--- GIVEN DATA ---

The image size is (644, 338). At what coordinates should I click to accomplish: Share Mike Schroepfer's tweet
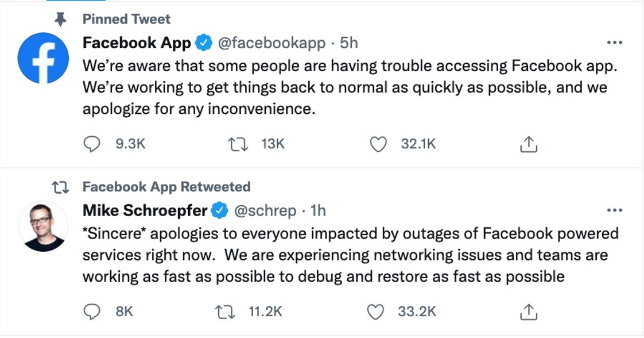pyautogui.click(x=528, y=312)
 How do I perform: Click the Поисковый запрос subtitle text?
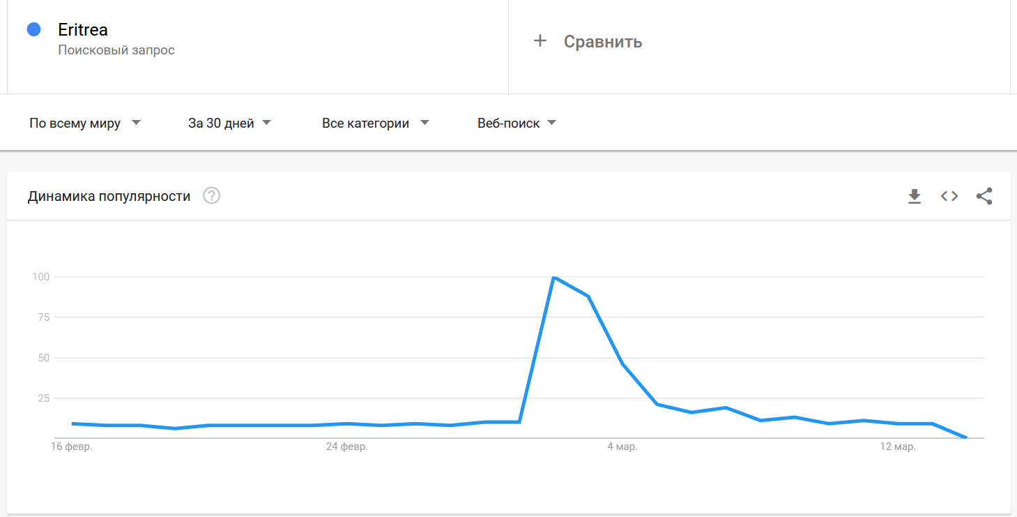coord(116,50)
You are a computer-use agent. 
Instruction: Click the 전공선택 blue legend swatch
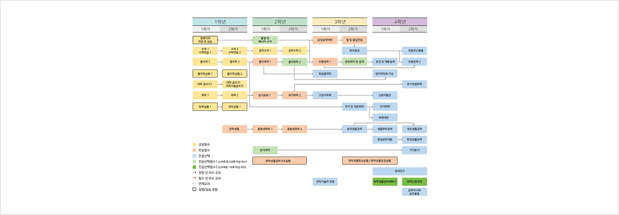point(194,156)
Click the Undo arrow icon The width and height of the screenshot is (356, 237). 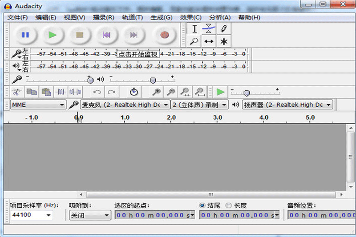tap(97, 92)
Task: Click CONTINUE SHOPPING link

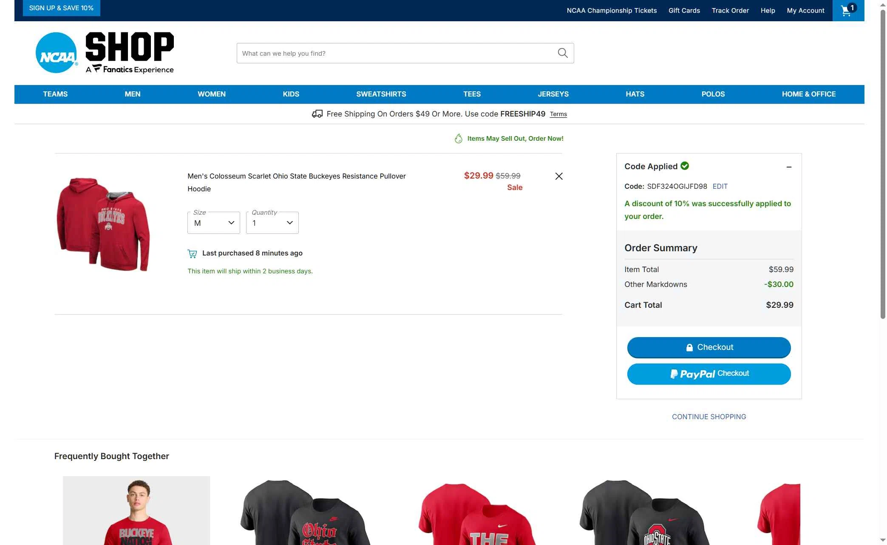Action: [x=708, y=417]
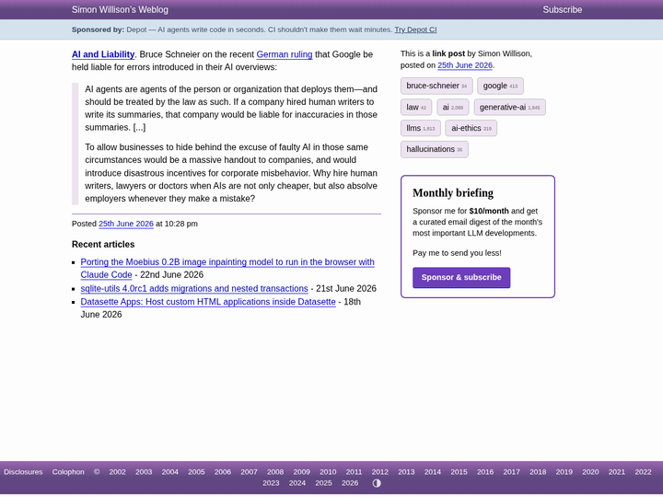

---

PROBLEM TO SOLVE — Please copy the items word for word, from the very beginning through the line that contains "point(194,156)". Leave the pictures out of your copy.

EXPECTED OUTPUT —
The image size is (644, 338). At what coordinates should I click to accomplish: Share Mike Schroepfer's tweet
pyautogui.click(x=528, y=312)
 How do I perform: Click the Поисковый запрос subtitle text?
coord(116,50)
You are a computer-use agent. 
Instruction: Click the 전공선택 blue legend swatch
point(194,156)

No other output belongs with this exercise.